Adapted from David Mitchell’s 2004 novel of the same name, Cloud Atlas tells six separate stories in six distinct timelines, following a variety of characters played by the same collection of actors. As an example, over the course of 172 minutes, Tom Hanks plays an illicit doctor, corpulent hotel manager, conflicted physicist, violent memoirist, B-movie actor, and dystopic goat herder. And he’s far from the exception, as Halle Berry, Jim Broadbent, Hugo Weaving, Jim Sturgess, Doona Bae, and Ben Whishaw all spend varying amounts of time under layers of prosthetics and makeup. This choice—and many of the choices made by the directing trio of Tom Tykwer, Andy and Lana Wachowski—has all the potential in the world to pull audiences out of the film, which is why it’s so important to understand the motivation. Cloud Atlas is ostensibly a sextet of journey stories, but far grander is the film’s (and book’s) overarching theme: the notion that we are all of us connected through time and space, and that our choices now will immutably affect our own futures. By using the same core of actors in a variety of roles, Tykwer and the Wachowskis are attempting to create a visual indication of these ideas. It’s a choice that will leave some viewers bogged down in the technical imperfections, but if you can move past them, you’ll find yourself truly invested in these characters, and in the notion that at the core of each new form lies the same voyaging soul.
This idea of moving past imperfections is an important one to consider, because Cloud Atlas is a far, far more satisfying experience if you don’t get hung up on the occasional missteps. Let me hasten to say that this is not advice you’ll find me giving very often.
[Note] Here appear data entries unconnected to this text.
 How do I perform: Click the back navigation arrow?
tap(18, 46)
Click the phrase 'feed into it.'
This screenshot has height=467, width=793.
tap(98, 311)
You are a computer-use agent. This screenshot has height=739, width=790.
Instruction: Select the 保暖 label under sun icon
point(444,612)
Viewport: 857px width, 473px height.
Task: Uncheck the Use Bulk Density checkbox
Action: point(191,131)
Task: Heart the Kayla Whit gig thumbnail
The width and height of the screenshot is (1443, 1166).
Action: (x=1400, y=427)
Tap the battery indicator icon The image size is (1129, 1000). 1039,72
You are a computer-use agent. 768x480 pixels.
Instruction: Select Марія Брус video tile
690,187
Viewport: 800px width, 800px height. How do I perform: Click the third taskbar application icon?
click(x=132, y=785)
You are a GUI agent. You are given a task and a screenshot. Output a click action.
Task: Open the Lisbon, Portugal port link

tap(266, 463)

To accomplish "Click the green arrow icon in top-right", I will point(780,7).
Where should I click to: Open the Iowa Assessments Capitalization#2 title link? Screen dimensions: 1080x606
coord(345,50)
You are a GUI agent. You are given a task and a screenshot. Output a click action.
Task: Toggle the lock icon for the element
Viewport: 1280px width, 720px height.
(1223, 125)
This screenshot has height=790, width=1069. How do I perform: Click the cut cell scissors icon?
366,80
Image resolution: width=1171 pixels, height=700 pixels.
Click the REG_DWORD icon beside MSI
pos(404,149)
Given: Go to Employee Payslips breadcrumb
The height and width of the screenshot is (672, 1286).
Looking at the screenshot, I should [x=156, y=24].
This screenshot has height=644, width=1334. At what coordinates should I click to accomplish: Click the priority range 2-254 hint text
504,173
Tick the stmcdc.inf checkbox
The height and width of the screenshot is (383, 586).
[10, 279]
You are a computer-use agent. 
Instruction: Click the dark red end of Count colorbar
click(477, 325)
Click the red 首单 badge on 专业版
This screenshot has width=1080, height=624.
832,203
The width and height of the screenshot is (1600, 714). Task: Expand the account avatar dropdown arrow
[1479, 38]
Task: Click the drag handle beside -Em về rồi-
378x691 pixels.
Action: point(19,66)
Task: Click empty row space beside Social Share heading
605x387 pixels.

Most films must be judged on their balance of plot and writing, actors and their performances, production, direction, and so on. But Cloud Atlas is an altogether different beast, articulating in its exhaustive execution not just a caliber of theme we aren’t often treated to, but a broadness of scope so large, it bridges the gap between the shocking power of a moment and the dense load of a lifetime. This is storytelling on another level, and while the three directors at the helm haven’t made a flawless film, they have made the film of their careers. Cloud Atlas is interested in nothing less than the stuff of humankind, the inarticulate something that we are so intent on defining and encapsulating. Maybe it won’t bring you to the brink as it did me, but it will do absolutely everything within its power to try.
Some are saying that Cloud Atlas reveals too much, that it does all the work for you. To this I say, a movie less intent on revealing its grand themes would end up stuck in the worlds it has created. Adding ambiguity to these individual stories would use up all of the viewer’s energy, and leave them reeling and bewildered at the close. While the character journeys within each of the six timelines are clearly important, it’s far more important (from the directors’ point of view) that the audience understand the thesis. There will always be disagreements about how much or how little a director should show his audience, but in this case a balance has been struck that seems to be just right. Any less, and the audiences attention would be spent on the mysteries within each story. Any more, and the film wouldn’t, itself, be a journey for the viewer to experience. Whether intended or simply a fortunate happenstance, Cloud Atlas seems a near perfect convergence of storytelling.
If I have any failing as a film critic, it’s my weakness for sentiment. Cloud Atlas is overflowing with pathos, and, based on reviews from far less nostalgic critics, seems to sit perfectly in my blind spot. It has a gorgeous soundtrack and a plethora of stirring moments, from hate and fear to love and compassion, and at three hours plus, never seems to drag. It is a spectacle of, at the very least, remarkable ambition. But more than that, it is a symphony of devotion—not to a particular creed or faith, but to the idea that that unknowable divinity we all have some sense of, lives within us. Whether you agree with it or not, there’s beauty to be found in this idea. Tom Tykwer and the Wachowskis seem to have found it.
“But more than that, it is a symphony of devotion—not to a particular creed or faith, but to the idea that that unknowable divinity we all have some sense of, lives within us. Whether you agree with it or not, there’s beauty to be found in this idea.” I really, really like this.